奔放な父の家訓のとおり生きる三姉妹の生活と、恋と、愛情の物語。
江國香織らしく、清潔すぎず、混沌としすぎず、かといって平凡でもない物語。

江國作品の中でも個人的にはお気に入り。
そういえば久しぶりに江國香織を読んだ。いろんな人の作品をがーっと読んでると、ふと読みたくなるから不思議だ。
半分ぐらいまでは読んでお風呂に持ってったら1時間半ぐらいで一気に読んじゃいました。
怒涛の展開とかはないんだけど、引き込まれるなぁ。

内容等については以下続きにて。

三姉妹の恋愛模様なんだけど、結局どれも変わってるんだよね。
こんな人は実際いないだろうけど、それぞれに共感できる部分がある。
江國香織はそういうところを描くのがすごくうまい。
僕にとっては小説を読むうえでキャラクターに共感できる、感情移入できるっていうところは大事なんで、江國香織のそういう書き方に魅かれるんだと思う。

『思いわずらうことなく愉しく生きる』3人の恋愛感は他人にも、姉妹同士にも、そして時にはその相手にも理解されない。
本人は当たり前の愛し方をしているだけだからそれが理解できない。

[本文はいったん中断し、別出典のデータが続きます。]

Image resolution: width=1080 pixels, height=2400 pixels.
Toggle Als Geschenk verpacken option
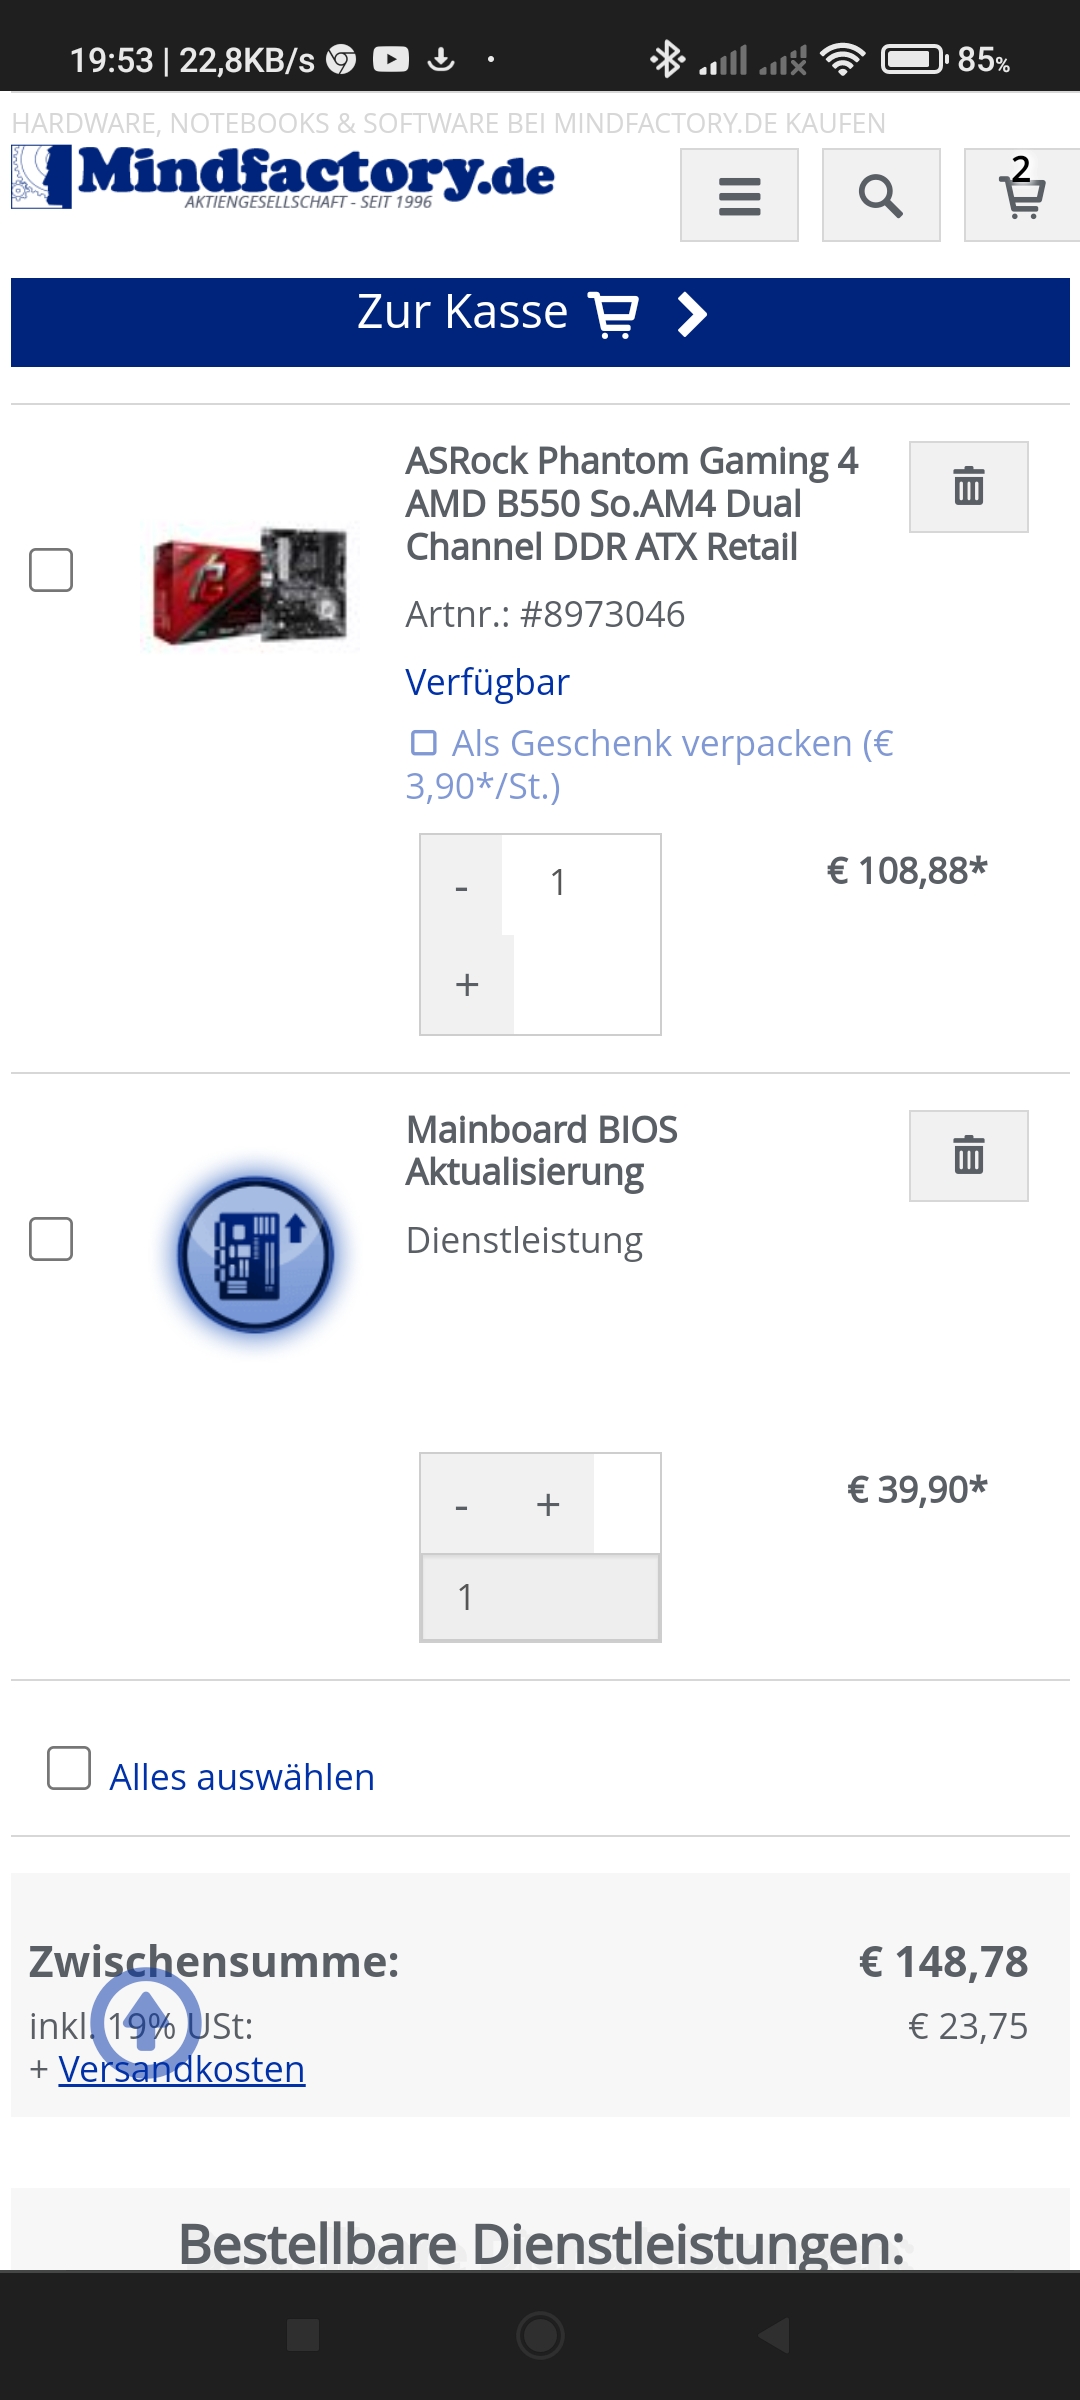click(x=424, y=741)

だけど普通でないことは薄々感じている。
読んでるとおかしな3人なんだけど、これって実は普通のことなんだよね。
ここまで行かなくても、恋愛にこだわらず自分が普通と思っていることは意外と人には理解しきれない。

こないだ職場で普通の人って誰だろうって話し合いをしたんだけど、普通の人って実はいないんだよね。
でも飛びぬけて変な人がいるかっていうと、意外とこの人ってまともじゃない、ってなったりする。
結局どの人にも普通っぽいところと、個性的なところがあって、どの一面をどう見せてるかってことなんだろう。
まぁうちは専門職だから似たような人が集まりやすい特殊な環境ってのもあるだろうけど。

閑話休題。
DVについてかなり書かれているけど、やっぱり実際もこのようなものなんだろうか。
自分の周りにDVにあってる人はいない。おそらくだけど。
ただDVにあってる人の話は聞いたことあるけど、別れろって言われても別れないらしいね。
マンガだけど、よしながふみの『きのう何食べた』って作品のDV弁護の話でも似たような描写があった。
結局DVは双方の依存が根本にあるんだろう。
そこをさらに踏み込んでDVから脱却するところを描いているのが面白い。
一つは客観的な描写で、相手と会わずに離婚するという現実的な手段で、もう一方は主観的な目線で、自らを取り戻していくことによって相手の理解を促すことによって。
これらの心理描写は非常によく描かれているし、不安になり依存する理由もなんとなくわかる気がする。
そしてそれがDVへつながると思うとやっぱり怖いね。

江國香織って変わった女性を、男性もだけど、書くことが多いから変わった人なんだろうなって漠然と思っていた。
けどこうやって何作品か読んでると、実はすごい普通の人で、だからこそ普通の人の目線で少し変ってるなこのって思えるキャラクターを書くことができるんじゃないかと思った。
もちろんこれだけの登場人物、ストーリーを書くことができるという一面は普通ではないんだけどね。